3. Whether funds were escrowed as a result of Plaintiffs’ assertion of an attorneys’ fee lien, and if so, the location of the funds and the terms of any escrow agreement;

4. Whether Sutherland had a written contract with Pritchard and if so, a copy of the contract;

5. The general nature of Sutherland’s work in the underlying civil action and the insurance action;

6. Any portions of the file maintained by Sutherland in connection with the bad faith action, regardless of whether the file is possessed by Sutherland or State Farm, concerning Plaintiffs’ assertion of an attorneys’ lien, or with the calculation or distribution of any attorneys’ fees in connection with the State Farm-Pritchard-Smith settlement; and

7. A synopsis of the information held by individuals who were identified by Sutherland in response to Plaintiffs’ interrogatories as having knowledge or information concerning this litigation. (Doc. # 61, at 2-3.)

Defendants Sutherland and Pritchard respond to the discovery requests as follows:

1. Amount and terms of settlement: Disclosure resisted based on the confidentiality provision of the settlement agreement;

2. Amount of attorneys’ fees: Disclosure resisted based on relevancy;

3. Escrow: Disclosure resisted based on Rule 26, Fed.R.Civ.Proc.;

4. Sutherland’s contract, if any: Disclosure has been made to Plaintiffs of the terms of the contract between West and Sutherland, which contract was signed by Pritchard (attorney-client and work product privileges are waived);

5. Sutherland’s work: Disclosure resisted based on relevancy and the confidentiality provision of the settlement agreement;

6. Sutherland’s file in the bad faith action: Disclosure resisted based on relevancy and the confidentiality provision of the settlement agreement (attorney-client and work product privileges are waived); and

7. Synopsis of information: Disclosure resisted based on work-product privilege and [75]*75Plaintiffs’ ability to obtain the information themselves. (Doc. # 62, at 5-6.) While Defendants Sutherland and Pritchard invoked both attorney-client and work product privileges in their Motion for Protective Order, (doc. # 33), it appears to the Court that they have withdrawn their objections based on an assertion of those privileges except with respect to discovery request number 7, concerning synopses of witnesses’ information. (Doc. # 62, at 6-7.)
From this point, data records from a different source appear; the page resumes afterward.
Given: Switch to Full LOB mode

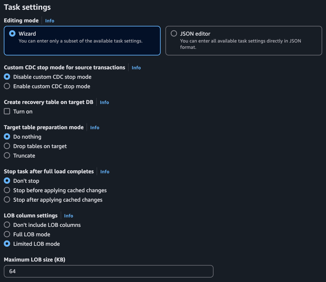Looking at the screenshot, I should point(7,234).
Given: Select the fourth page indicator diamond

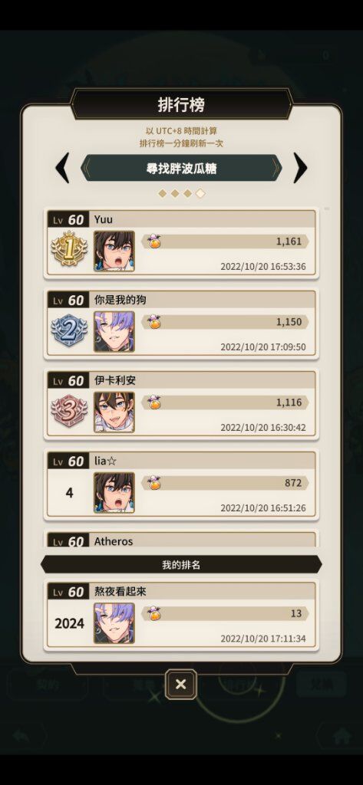Looking at the screenshot, I should coord(200,193).
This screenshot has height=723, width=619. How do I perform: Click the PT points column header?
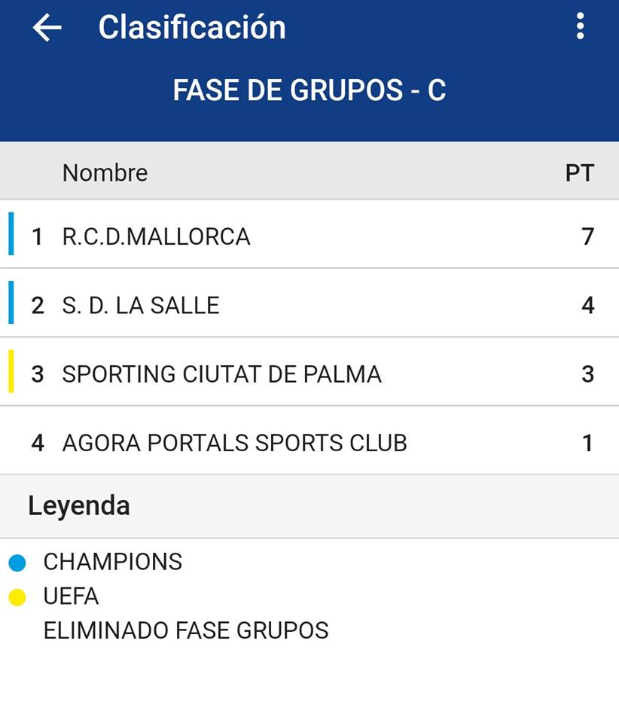pyautogui.click(x=579, y=172)
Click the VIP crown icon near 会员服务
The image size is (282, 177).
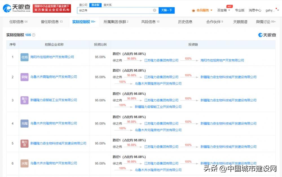pyautogui.click(x=193, y=10)
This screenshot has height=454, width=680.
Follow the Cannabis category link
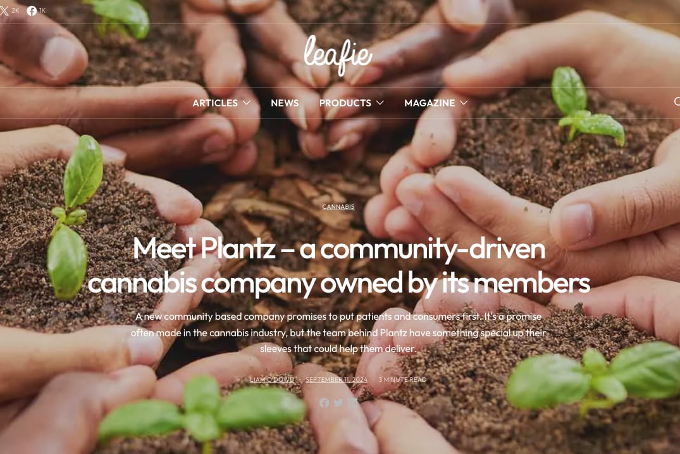pyautogui.click(x=338, y=207)
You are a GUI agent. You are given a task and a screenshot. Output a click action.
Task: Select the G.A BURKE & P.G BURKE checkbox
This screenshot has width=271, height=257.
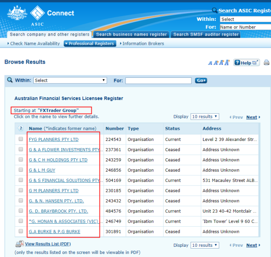(20, 231)
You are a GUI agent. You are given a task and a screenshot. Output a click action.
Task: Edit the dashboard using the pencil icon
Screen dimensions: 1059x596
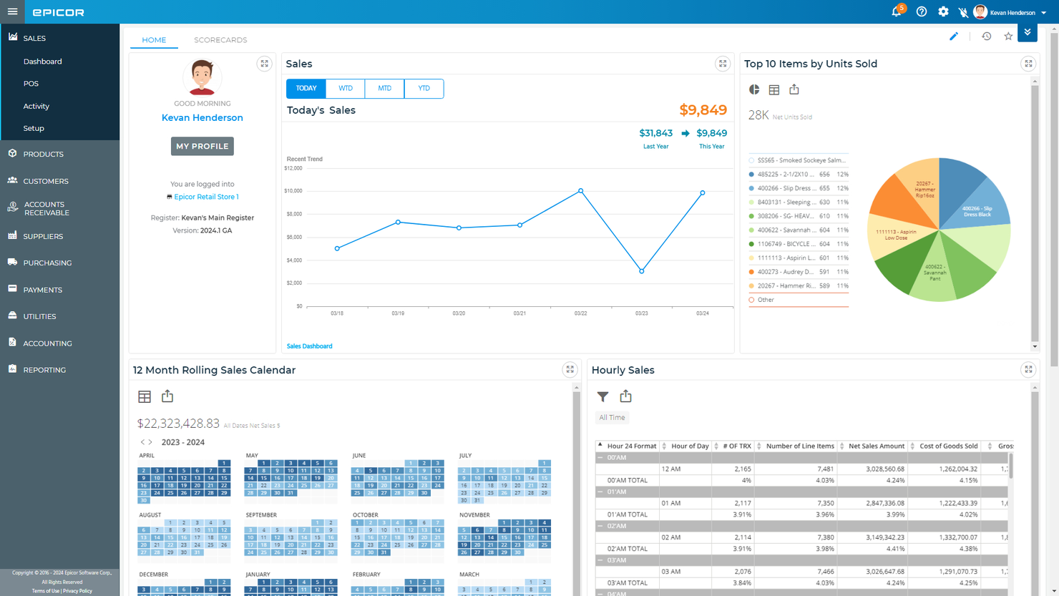coord(954,36)
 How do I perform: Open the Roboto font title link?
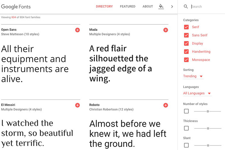pos(95,105)
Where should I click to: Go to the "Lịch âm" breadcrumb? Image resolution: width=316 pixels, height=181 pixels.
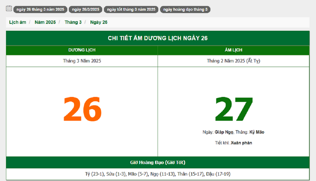18,22

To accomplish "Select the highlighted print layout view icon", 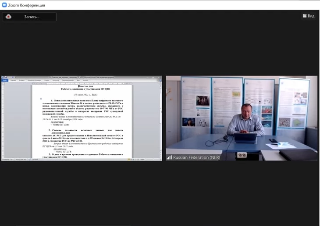I will 129,160.
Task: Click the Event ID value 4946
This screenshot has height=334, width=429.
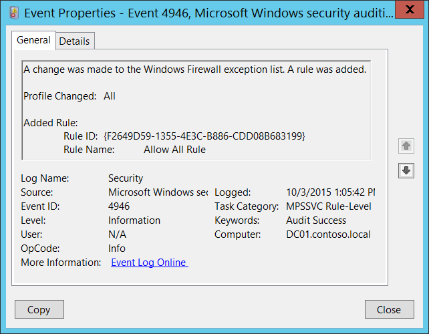Action: pyautogui.click(x=119, y=206)
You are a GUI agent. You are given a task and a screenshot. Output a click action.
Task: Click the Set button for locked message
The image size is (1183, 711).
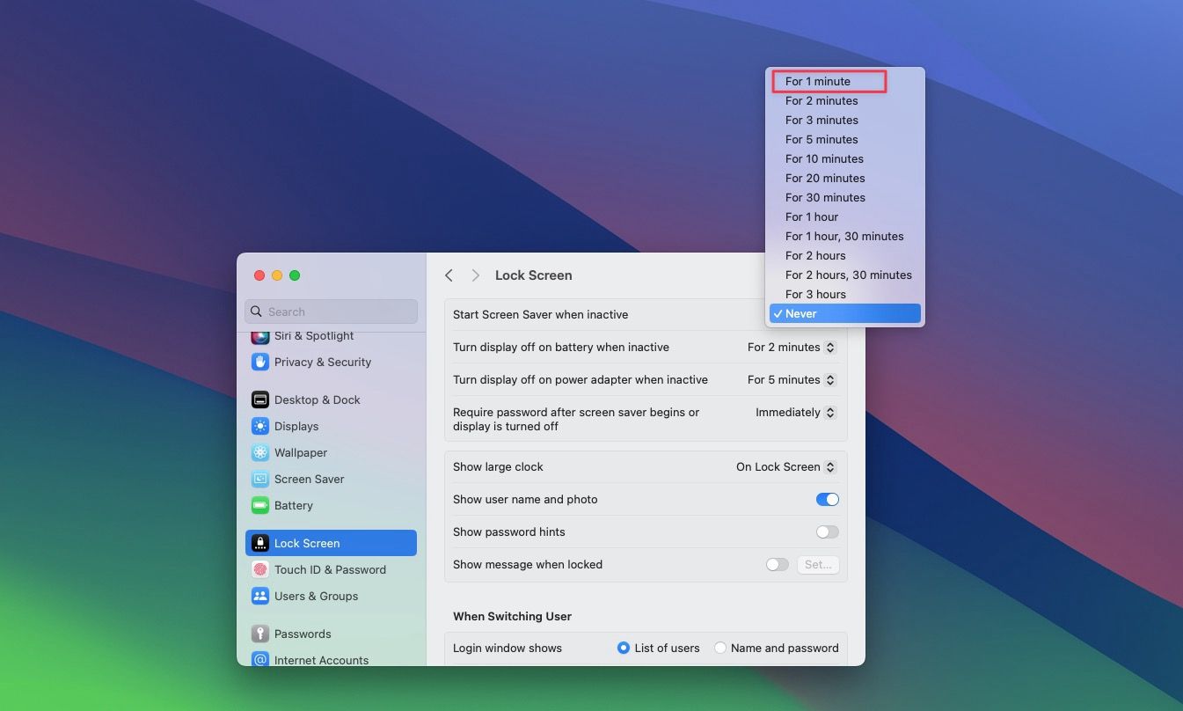(817, 564)
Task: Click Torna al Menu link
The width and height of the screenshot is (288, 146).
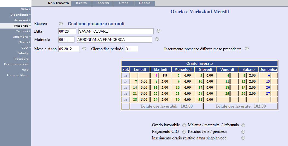Action: point(18,75)
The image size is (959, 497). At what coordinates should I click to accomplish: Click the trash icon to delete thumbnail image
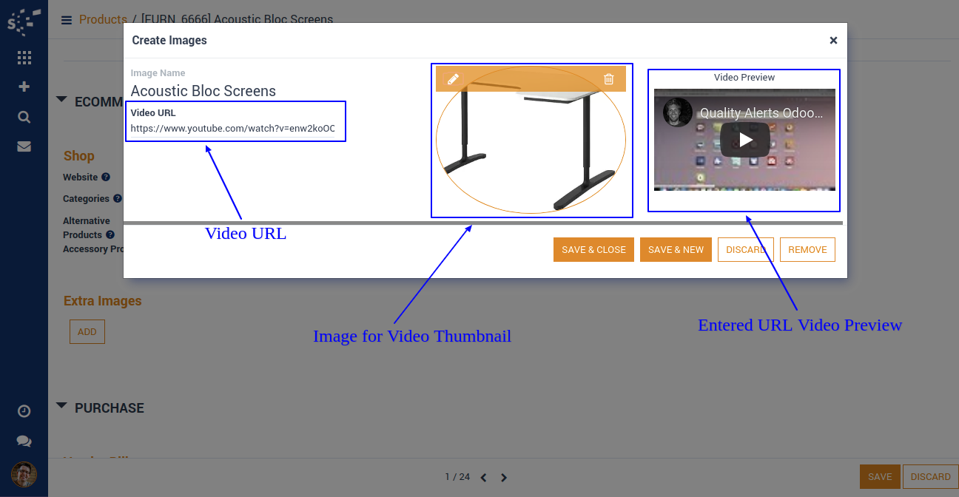click(608, 79)
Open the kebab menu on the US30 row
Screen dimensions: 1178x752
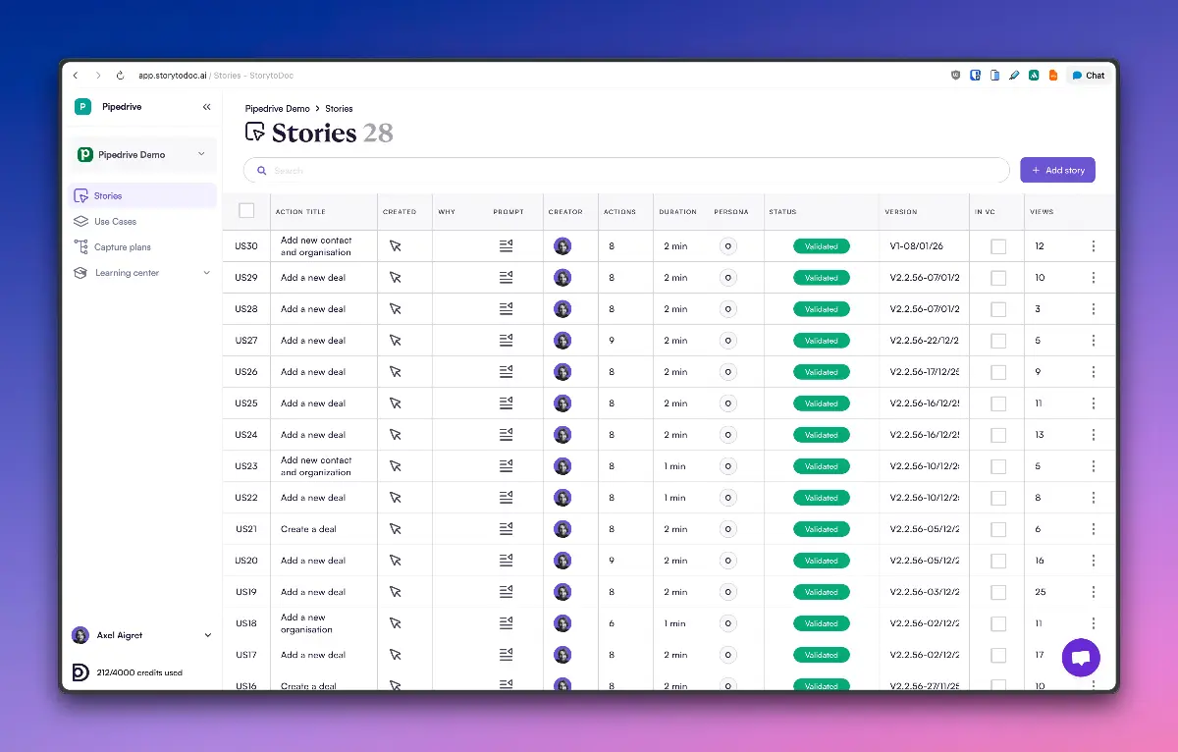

Plaintiffs request the following information from State Farm: “the amount and terms of the settlement in question, the escrow-related information, if any, and information concerning the identity of the person or persons at State Farm who made a decision not to honor plaintiffs’ attorneys’ fee lien.” Id. at 4.

State Farm resists disclosure based upon relevancy and the confidentiality provision of the settlement agreement. (Def. Opp’n to Pl. Mot. to Compel, doc. # 45.) No privilege is asserted.

Pursuant to the Order entered herein on September 20, 1996, the Court has received from both counsel for Defendants in camera and under seal, identical copies of the settlement agreement in Smith v. State Farm Fire & Casualty Co., No. 1:95-0100 (S.D.W.Va. Mar. 13, 1996). It is hereby ORDERED that each copy shall be marked as a Court Exhibit, and shall be filed under seal until further order of the Court.

The Court has received memoranda and reply memoranda from all counsel concerning discovery and disclosure of the settlement agreement to Plaintiffs. (Docs. ## 65-71.)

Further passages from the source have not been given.